Merge pull request #25 from Ontos-AI/fix/wangbinqi/retrieval-response-contract

suguanYang · web-flow · commit d439490fbf88 · 2026-05-28T23:03:28.000+08:00
fix: sync retrieval response SDK contract
diff --git a/README.md b/README.md
@@ -66,6 +66,13 @@ response = client.retrieval.query(
 )
 
 print(response.router_used)
+print(response.answer_text)
+print(response.evidence_text)
+print(response.stop_reason)
+print(response.failure_reason)
+
+for reference in response.referenced_chunks:
+    print(reference.chunk_id, reference.document_id, reference.asset_url)
 
 for result in response.results:
     print(result.content)
diff --git a/docs/usage.md b/docs/usage.md
@@ -482,8 +482,12 @@ response = client.retrieval.query(
 )
 print(response.answer_text)          # LLM-generated natural-language answer
 print(response.router_used)          # "workflow_single_step", "small_kb_all", etc.

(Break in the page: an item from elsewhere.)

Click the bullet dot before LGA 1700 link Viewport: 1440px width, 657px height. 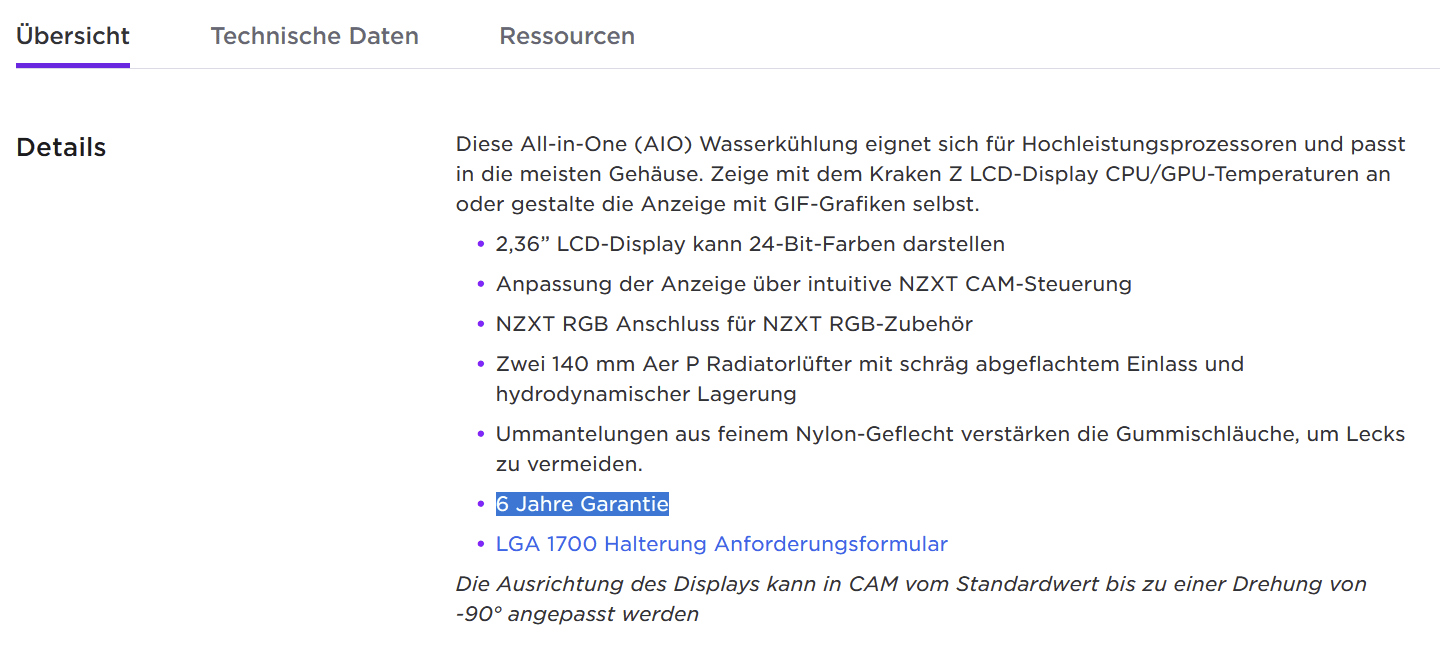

+print(response.evidence_text)        # rendered evidence context, when returned
+print(response.stop_reason)          # agentic termination reason, when returned
+print(response.failure_reason)       # no-answer reason, when returned
 for ref in response.referenced_chunks:
-    print(ref.get("chunk_id"), ref.get("asset_url"))
+    print(ref.chunk_id, ref.document_id, ref.chunk_type)

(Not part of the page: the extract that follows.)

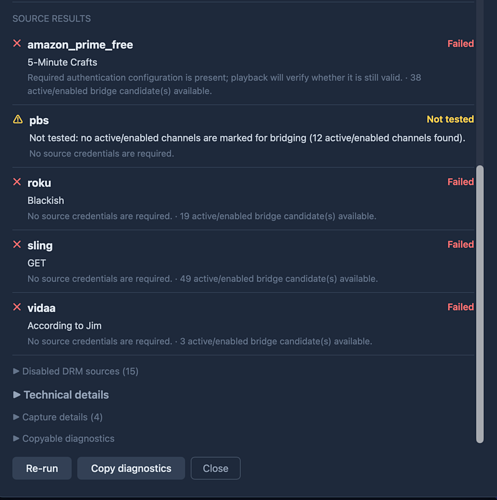
Task: Click the Not tested status for pbs
Action: (x=450, y=119)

+    print(ref.section_path, ref.file_path, ref.job_id, ref.asset_url)
 
 # Legacy results are always available
 for result in response.results:
diff --git a/src/knowhere/__init__.py b/src/knowhere/__init__.py
@@ -49,6 +49,7 @@
 from knowhere.types.retrieval import (
     RetrievalChannel,
     RetrievalFilterMode,
+    RetrievalReferencedChunk,
     RetrievalSectionExclusion,
     RetrievalSource,
     RetrievalQueryResponse,
@@ -115,6 +116,7 @@
     # Retrieval types
     "RetrievalChannel",
     "RetrievalFilterMode",
+    "RetrievalReferencedChunk",
     "RetrievalSectionExclusion",
     "RetrievalSource",
     "RetrievalQueryResponse",
diff --git a/src/knowhere/types/__init__.py b/src/knowhere/types/__init__.py
@@ -16,6 +16,7 @@
 from knowhere.types.retrieval import (
     RetrievalChannel,
     RetrievalFilterMode,
+    RetrievalReferencedChunk,
     RetrievalSectionExclusion,
     RetrievalSource,
     RetrievalQueryResponse,
@@ -56,6 +57,7 @@
     # retrieval
     "RetrievalChannel",
     "RetrievalFilterMode",
+    "RetrievalReferencedChunk",
     "RetrievalSectionExclusion",
     "RetrievalSource",
     "RetrievalQueryResponse",
diff --git a/src/knowhere/types/retrieval.py b/src/knowhere/types/retrieval.py
@@ -2,7 +2,7 @@
 
 from __future__ import annotations
 
-from typing import Any, Dict, List, Literal, Optional, TypedDict
+from typing import Literal, Optional, TypedDict
 
 from pydantic import BaseModel, Field
 
@@ -36,17 +36,31 @@ class RetrievalResult(BaseModel):
     source: RetrievalSource
 
 
+class RetrievalReferencedChunk(BaseModel):
+    """Cited evidence chunk returned by agentic retrieval."""
+
+    chunk_id: str
+    document_id: str
+    chunk_type: str
+    section_path: str
+    file_path: Optional[str] = None
+    job_id: Optional[str] = None
+    asset_url: Optional[str] = None
+
+
 class RetrievalQueryResponse(BaseModel):
     """Response from ``POST /v1/retrieval/query``.
 
-    Agentic fields (``answer_text``, ``referenced_chunks``) are only
-    populated when ``use_agentic=True``.  In legacy retrieval mode they
-    default to ``None`` and ``[]`` respectively.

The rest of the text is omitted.